Together, Parkinson and Parkin were able to really turn things around with the Bantams - they stayed up comfortably in their first season in charge, before going on the next season to achieve amazing things.
Bradford - a League Two side, remember - defeated Arsenal and Aston Villa on their route to the League Cup final in 2013, eventually succumbing in the final to Swansea City. Bradford produced a real fairytale for their supporters that season with Parkinson and Parkin in charge, not only reaching the final of a major competition but also gaining promotion to League One via the Play-Offs.
Over time the pair established Bradford as a fearsome cup side, even defeating eventual Premier League champions Chelsea, led by José Mourinho, on their own turf in the fourth round of the FA Cup in what Robbie Fowler called ‘the greatest FA Cup upset of all time’. Bradford are still the only team, at any level, to have ever overcome a 2–0 deficit at Stamford Bridge and win during the reign of ‘the special one’. They followed that victory up with a win over Gus Poyet’s Sunderland at Valley Parade in what many view as one of the defining moments in the downfall of Uruguayan as our gaffer.

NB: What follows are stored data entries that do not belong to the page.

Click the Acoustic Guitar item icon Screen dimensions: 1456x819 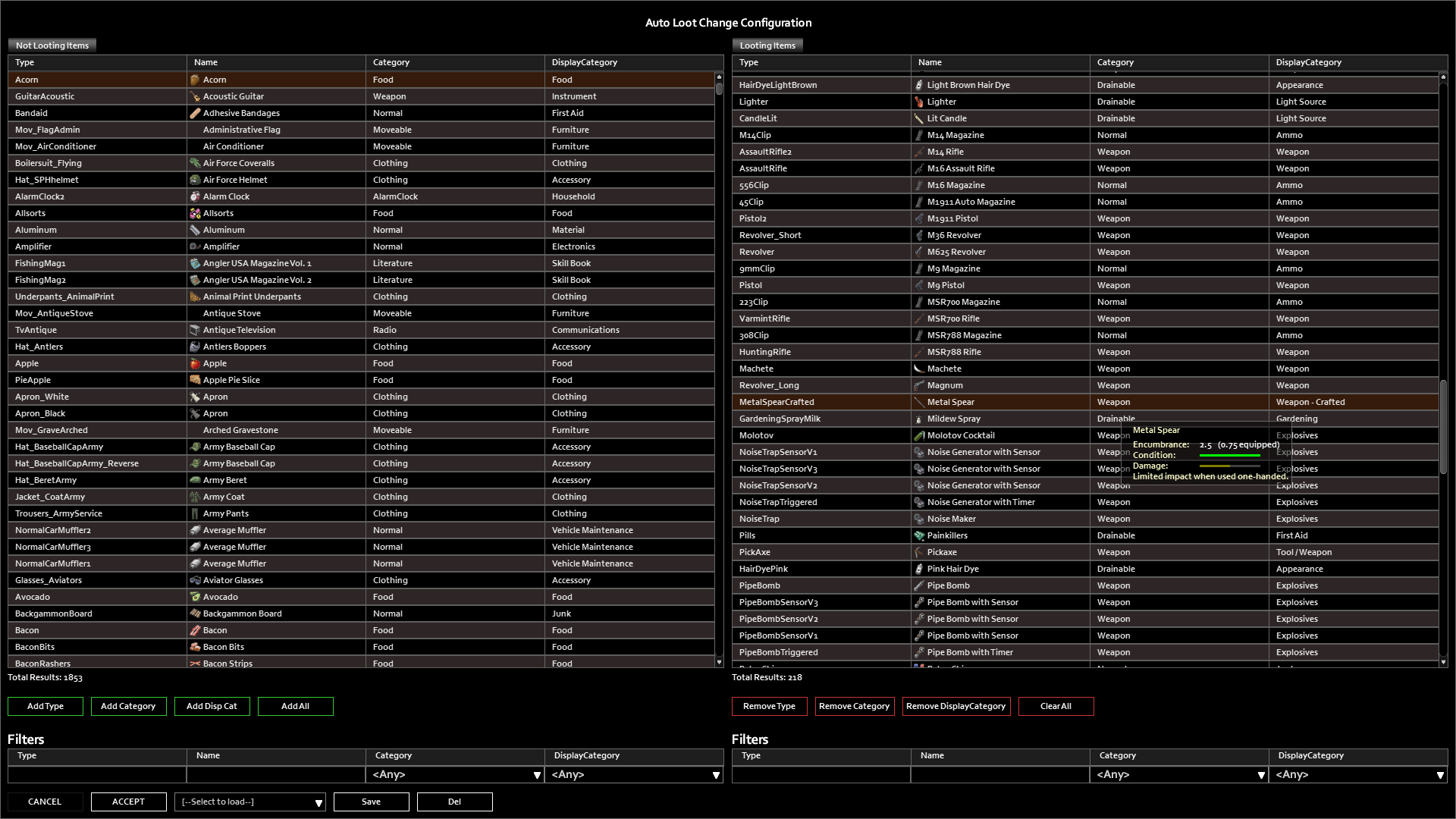pyautogui.click(x=195, y=96)
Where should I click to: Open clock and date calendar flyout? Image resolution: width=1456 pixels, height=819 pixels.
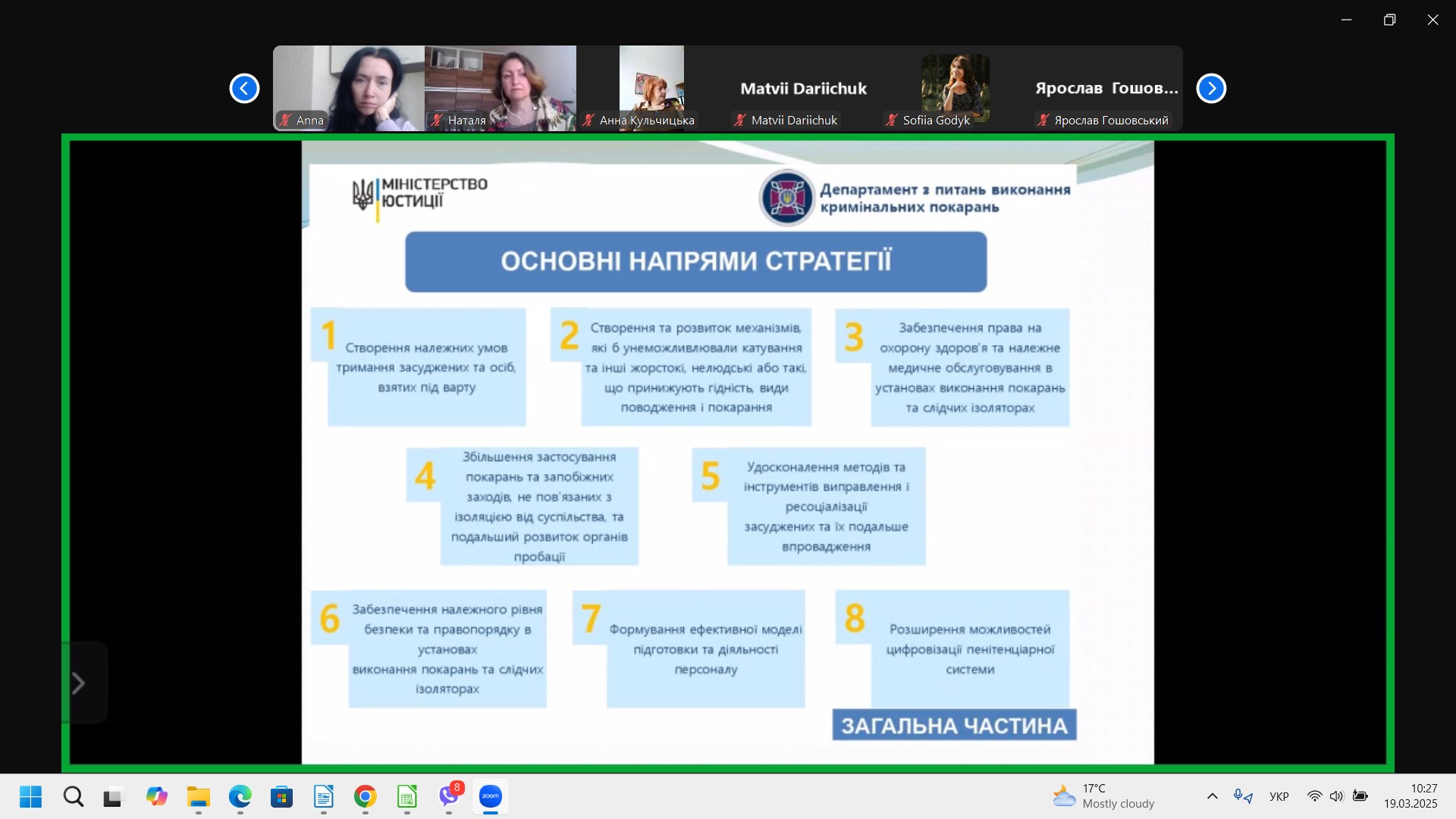click(1410, 796)
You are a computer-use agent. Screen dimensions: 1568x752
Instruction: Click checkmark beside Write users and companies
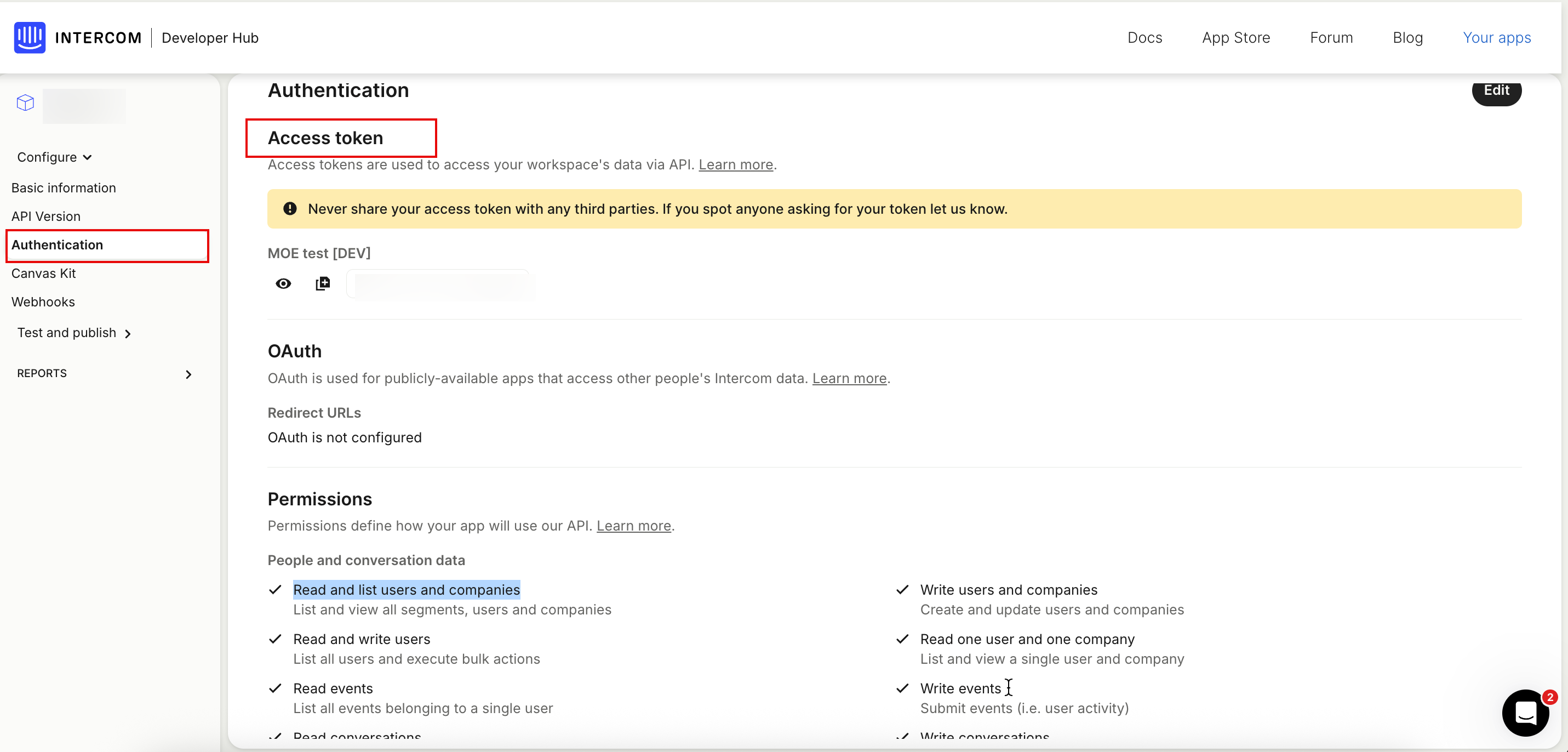pyautogui.click(x=902, y=589)
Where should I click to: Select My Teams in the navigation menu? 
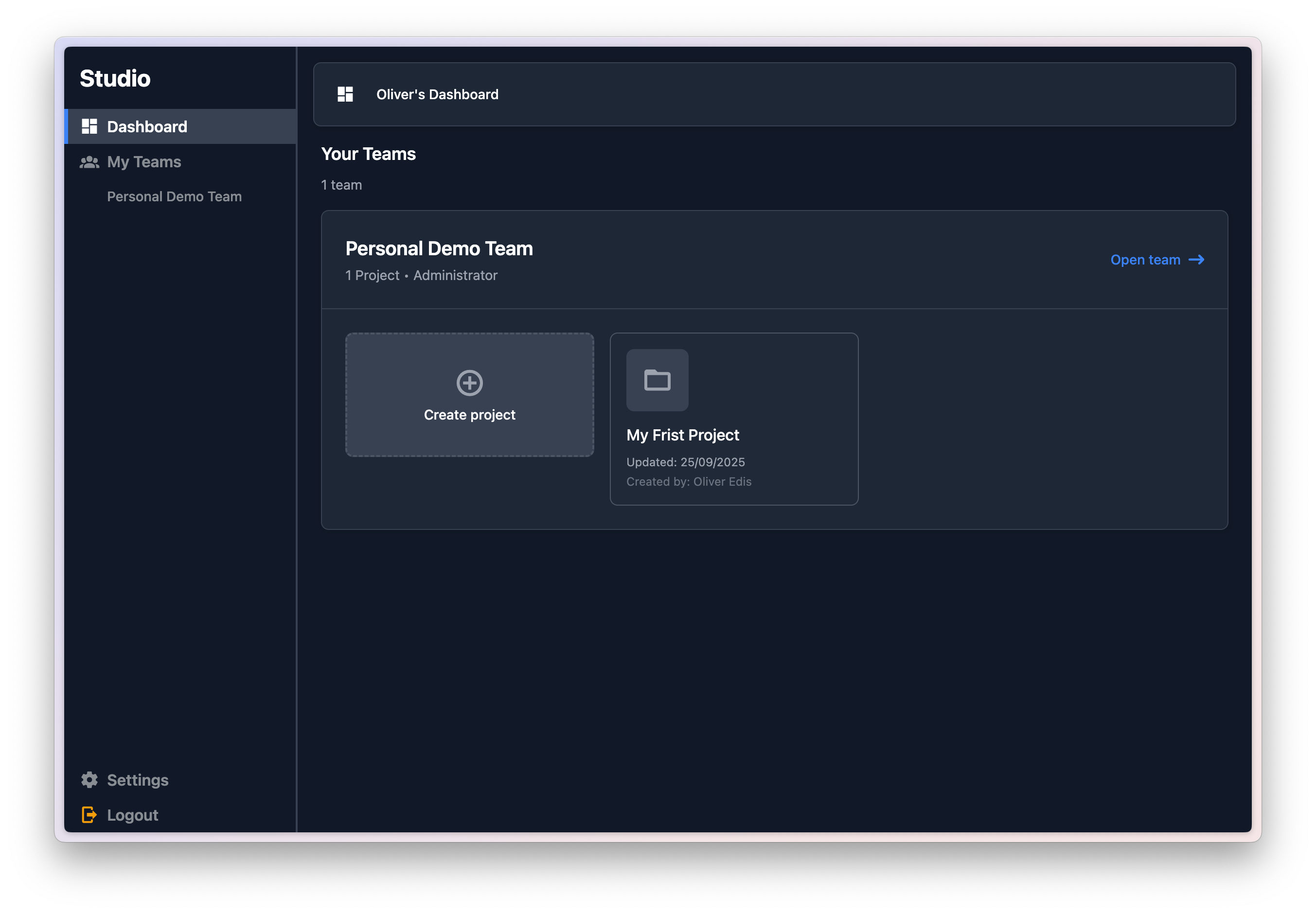click(x=143, y=162)
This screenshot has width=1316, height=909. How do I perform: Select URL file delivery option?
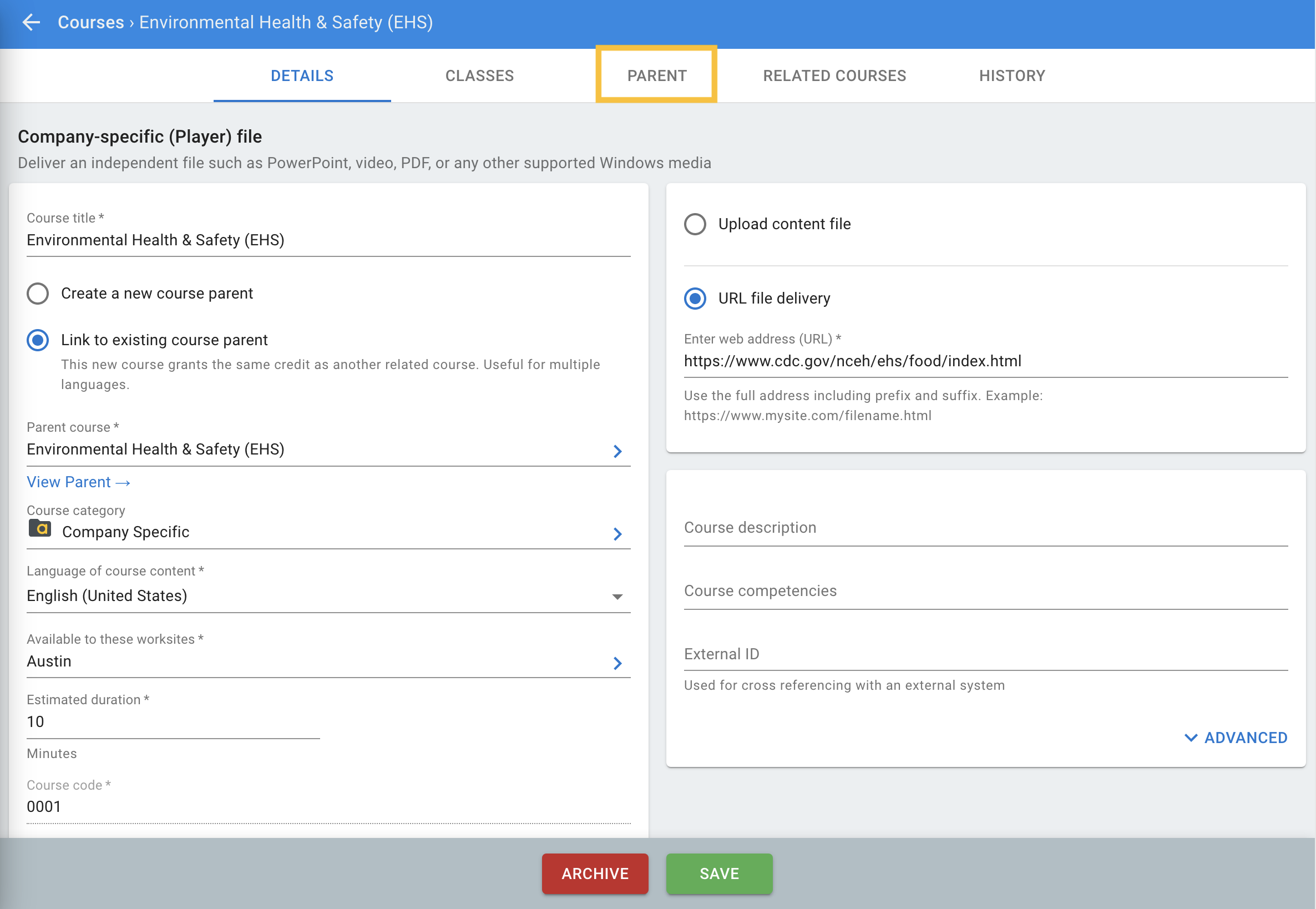point(695,299)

Parkinson and Parkin then led Bradford to the League One play-offs in the following season but never made it beyond the semi-final stage, leaving the club later that year to become the manager of recently-relegated Bolton Wanderers.
The pair got Bolton promoted automatically back to the Championship at the first attempt without spending a penny on transfers, following that success up by staving off relegation whilst operating under a transfer embargo. The following Championship campaign wasn’t as successful, however, as the club were relegated from the second tier as off-field uncertainty plagued anything that happened on it.
Parkin and Parkinson remained at the helm in the summer, however, but after being forced to field teams made up of players from the club’s U18s and U23s, the duo walked away from the Lancashire club at the end of August.